Please use this identifier to cite or link to this item: https://scholarbank.nus.edu.sg/handle/10635/222149
Title: ROOFTOP GREENERY: A STUDY OF ROOFTOP GREENERY IN HDB NEIGHBOURHOODS OF SINGAPORE
Authors: LEE CHOU YIN
Keywords: Architecture
Design Technology and Sustainability
DTS
Master (Architecture)
Nalanie Mithraratne
2015/2016 Aki DTS
Climatic Factors
Physical Factors
Rooftop greenery
User Frequency
Users’ Perception
Issue Date: 15-Dec-2015
Citation: LEE CHOU YIN (2015-12-15). ROOFTOP GREENERY: A STUDY OF ROOFTOP GREENERY IN HDB NEIGHBOURHOODS OF SINGAPORE. ScholarBank@NUS Repository.

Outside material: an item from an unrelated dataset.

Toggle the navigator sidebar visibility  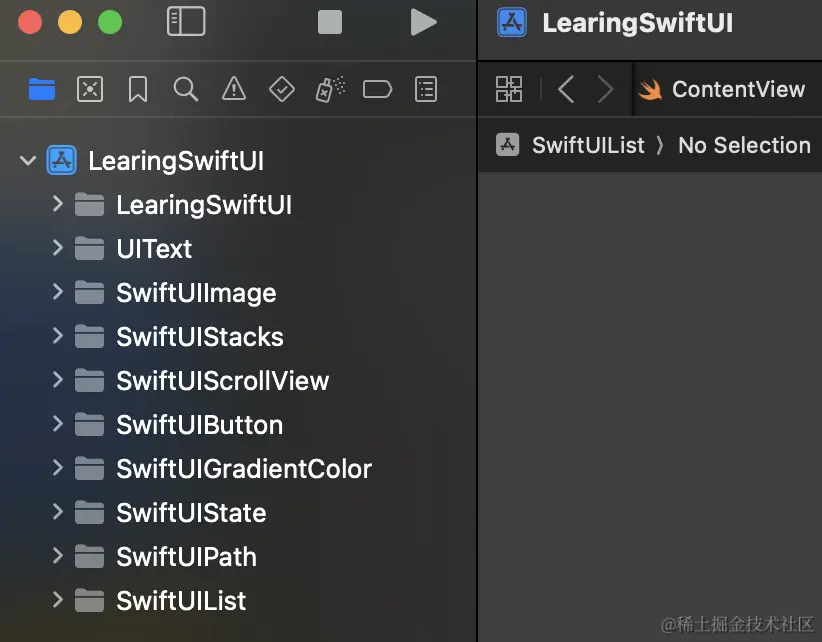[186, 21]
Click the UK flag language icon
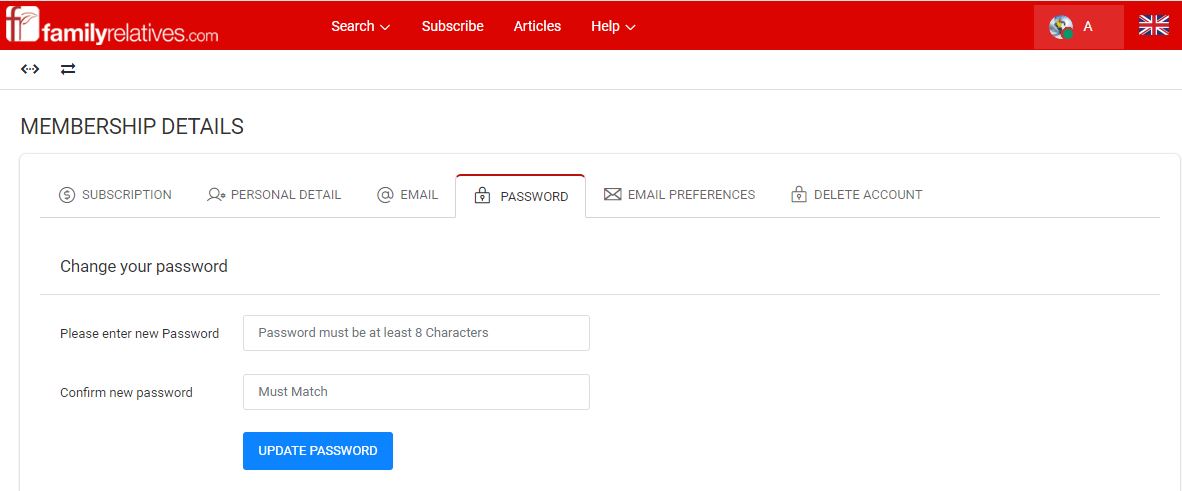 1153,26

Abstract: Singapore has been actively engaging in high-rise housing since the 1960s to cope with its growing population and land scarcity. Despite being so, the Housing Development Board (HDB) of Singapore has consistently ‘green’ more estates which are not only land-effective but believed to encourage ‘green communities’ among its users. After the 1990s, land scarcity problems were severe due to the rapidly growing population and this common greenery had to be brought above ground and onto the roofs of multi-storey carparks (MSCPs) or podium carpark blocks (Eco-decks). This new form of application give rise to rooftop greenery, which has since been pervasively used in HDB estates developed in the recent decade. Therefore, this study aims to evaluate the design of such rooftop greenery from 4 HDB neighbourhoods, namely Casa Clementi, Punggol Breeze, The Peak@ Toa Payoh and the Sunshine Court. Quantitative data from the field observations of user frequency of the facilities and climatic data logging of temperature and relative humidity would be supplemented with qualitative survey feedback with users of the greenery. Also, despite the proximity of such communal greenery, low attendance of these greenery is observed. The envisioned ‘green communities’ seemed to be lacking. Since there has been no recent studies on the users’ perception of rooftop greenery in HDB estates, this study not only aims to understand of the usability of such greenery from the users’ perspectives but also aims to validate their responses with climatic data.